Dietrich Bonhoeffer, in his book Life Together, says “we’re bound together by faith, not experience.”

This is your community. And this is where you should seek community. This is where you should find community. Where the baseline is Christ, not shared experiences. These are the people who will pray for you. These are the people who will bring you meals. While you may have things in common with parents at your child’s school, your church family will be the people who sharpen your faith and uphold you when times get tough.

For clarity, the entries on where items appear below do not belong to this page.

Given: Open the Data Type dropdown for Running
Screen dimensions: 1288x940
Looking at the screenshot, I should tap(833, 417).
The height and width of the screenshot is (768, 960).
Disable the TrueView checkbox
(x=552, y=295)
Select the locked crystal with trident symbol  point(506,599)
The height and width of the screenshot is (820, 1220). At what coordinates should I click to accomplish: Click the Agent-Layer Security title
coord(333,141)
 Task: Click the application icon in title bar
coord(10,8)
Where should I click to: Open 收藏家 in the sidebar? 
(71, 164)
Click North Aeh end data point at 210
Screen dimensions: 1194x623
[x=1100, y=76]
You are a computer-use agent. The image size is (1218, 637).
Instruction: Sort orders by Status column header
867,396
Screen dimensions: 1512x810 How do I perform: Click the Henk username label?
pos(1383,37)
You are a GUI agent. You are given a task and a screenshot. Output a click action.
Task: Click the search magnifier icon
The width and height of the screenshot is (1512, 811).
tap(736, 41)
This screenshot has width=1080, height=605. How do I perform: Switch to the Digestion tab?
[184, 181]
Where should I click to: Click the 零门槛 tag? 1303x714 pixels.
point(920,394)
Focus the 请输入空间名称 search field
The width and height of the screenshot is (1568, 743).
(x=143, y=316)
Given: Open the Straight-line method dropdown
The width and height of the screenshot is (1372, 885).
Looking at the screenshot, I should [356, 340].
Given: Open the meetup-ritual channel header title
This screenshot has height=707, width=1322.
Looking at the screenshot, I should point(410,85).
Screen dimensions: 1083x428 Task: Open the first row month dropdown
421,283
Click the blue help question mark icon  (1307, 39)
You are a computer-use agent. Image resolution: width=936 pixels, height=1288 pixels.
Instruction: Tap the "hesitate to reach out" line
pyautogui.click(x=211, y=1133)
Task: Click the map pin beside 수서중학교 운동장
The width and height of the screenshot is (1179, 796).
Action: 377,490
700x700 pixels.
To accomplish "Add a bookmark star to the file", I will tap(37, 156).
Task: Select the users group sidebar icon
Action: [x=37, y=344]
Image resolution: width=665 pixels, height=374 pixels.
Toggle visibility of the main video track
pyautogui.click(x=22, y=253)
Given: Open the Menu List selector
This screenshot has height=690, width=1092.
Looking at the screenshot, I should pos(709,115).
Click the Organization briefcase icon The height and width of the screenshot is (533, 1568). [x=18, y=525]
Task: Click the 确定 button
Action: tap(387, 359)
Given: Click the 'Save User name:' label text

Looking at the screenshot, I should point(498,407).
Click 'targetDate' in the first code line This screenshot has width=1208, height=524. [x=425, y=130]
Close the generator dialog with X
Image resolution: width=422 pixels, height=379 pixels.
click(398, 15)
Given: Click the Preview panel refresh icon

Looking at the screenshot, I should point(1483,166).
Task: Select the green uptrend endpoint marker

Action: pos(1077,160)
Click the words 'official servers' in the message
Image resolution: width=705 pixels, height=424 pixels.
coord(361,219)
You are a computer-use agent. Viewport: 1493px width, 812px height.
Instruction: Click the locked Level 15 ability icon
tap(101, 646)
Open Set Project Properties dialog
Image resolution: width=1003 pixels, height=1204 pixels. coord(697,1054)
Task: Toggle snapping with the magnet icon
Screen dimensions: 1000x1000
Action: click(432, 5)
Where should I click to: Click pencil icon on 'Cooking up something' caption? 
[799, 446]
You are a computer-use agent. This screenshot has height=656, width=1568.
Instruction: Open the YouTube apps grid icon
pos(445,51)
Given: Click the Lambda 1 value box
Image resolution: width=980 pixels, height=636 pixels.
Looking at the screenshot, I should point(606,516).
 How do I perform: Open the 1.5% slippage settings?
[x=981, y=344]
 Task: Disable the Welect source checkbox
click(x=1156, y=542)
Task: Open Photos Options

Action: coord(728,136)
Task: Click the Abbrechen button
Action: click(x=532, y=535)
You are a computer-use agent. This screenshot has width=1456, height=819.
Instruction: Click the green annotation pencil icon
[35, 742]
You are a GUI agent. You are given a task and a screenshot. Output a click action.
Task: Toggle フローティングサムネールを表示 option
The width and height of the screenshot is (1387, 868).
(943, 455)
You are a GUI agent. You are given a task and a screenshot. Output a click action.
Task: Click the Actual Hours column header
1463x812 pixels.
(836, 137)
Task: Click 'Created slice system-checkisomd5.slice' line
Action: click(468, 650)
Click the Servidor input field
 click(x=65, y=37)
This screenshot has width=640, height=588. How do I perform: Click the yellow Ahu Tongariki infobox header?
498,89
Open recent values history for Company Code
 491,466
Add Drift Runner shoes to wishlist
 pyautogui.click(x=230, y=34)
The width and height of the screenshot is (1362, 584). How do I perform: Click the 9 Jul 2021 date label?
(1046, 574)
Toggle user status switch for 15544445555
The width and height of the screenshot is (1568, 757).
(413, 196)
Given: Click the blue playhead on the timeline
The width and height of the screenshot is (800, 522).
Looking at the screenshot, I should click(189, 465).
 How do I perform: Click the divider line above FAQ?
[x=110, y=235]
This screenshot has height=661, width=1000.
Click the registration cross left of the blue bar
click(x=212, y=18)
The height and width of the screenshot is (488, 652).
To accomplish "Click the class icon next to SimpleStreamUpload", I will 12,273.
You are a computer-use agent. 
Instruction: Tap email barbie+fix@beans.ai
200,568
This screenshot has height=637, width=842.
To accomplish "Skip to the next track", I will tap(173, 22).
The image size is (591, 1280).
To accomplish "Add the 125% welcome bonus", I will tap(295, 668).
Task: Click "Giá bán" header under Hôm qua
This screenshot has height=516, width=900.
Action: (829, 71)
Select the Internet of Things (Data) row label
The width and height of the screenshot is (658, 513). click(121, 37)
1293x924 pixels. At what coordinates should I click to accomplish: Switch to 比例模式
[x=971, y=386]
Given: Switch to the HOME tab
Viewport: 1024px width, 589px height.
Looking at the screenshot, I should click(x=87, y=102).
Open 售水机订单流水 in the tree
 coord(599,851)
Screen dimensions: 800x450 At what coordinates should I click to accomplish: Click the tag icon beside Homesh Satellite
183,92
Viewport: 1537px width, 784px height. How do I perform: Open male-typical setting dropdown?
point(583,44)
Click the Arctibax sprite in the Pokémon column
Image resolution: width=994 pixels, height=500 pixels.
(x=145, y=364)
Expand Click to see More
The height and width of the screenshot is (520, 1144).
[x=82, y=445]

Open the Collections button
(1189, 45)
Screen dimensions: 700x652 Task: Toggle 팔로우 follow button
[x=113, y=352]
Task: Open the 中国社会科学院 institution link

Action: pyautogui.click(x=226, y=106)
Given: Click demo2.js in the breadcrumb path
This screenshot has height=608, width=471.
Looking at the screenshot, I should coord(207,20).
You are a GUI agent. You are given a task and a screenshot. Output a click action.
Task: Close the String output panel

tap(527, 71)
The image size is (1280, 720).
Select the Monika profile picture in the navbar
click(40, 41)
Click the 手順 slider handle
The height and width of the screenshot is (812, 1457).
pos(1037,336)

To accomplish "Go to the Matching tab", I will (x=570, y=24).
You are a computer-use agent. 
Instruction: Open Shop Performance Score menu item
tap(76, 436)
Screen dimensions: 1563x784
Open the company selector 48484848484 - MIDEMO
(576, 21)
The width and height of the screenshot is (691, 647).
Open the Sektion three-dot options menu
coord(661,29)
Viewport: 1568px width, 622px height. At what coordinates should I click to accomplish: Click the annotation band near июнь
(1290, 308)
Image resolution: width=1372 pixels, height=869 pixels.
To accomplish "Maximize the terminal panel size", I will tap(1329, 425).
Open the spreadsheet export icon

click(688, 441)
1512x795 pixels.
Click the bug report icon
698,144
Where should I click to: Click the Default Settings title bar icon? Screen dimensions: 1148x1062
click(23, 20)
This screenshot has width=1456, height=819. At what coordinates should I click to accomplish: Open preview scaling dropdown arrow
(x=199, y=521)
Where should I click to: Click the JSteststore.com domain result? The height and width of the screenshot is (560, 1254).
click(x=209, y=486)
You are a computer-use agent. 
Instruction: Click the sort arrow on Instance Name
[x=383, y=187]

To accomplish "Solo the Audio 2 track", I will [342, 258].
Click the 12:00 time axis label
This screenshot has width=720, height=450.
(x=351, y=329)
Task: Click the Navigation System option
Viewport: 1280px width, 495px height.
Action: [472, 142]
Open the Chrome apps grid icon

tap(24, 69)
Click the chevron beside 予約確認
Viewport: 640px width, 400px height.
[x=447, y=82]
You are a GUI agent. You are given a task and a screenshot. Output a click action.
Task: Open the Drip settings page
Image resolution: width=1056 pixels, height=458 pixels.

Emily Jensen, the co-author of Risen Motherhood has this to say about church community;

“God has given us many gracious outlets for relationship and community. These sometimes include like-minded peers, but His most comprehensive, beautiful, helpful and hopeful design is a living body of believers. It’s not just a group of arms (like-minded appendages that imitate the same things); it’s a complex, living organism where each person brings glory to God and love to others as they serve the head, who is Christ. Mama, enjoy your mom tribe, but find your flourishing, your primary community, in the local church.”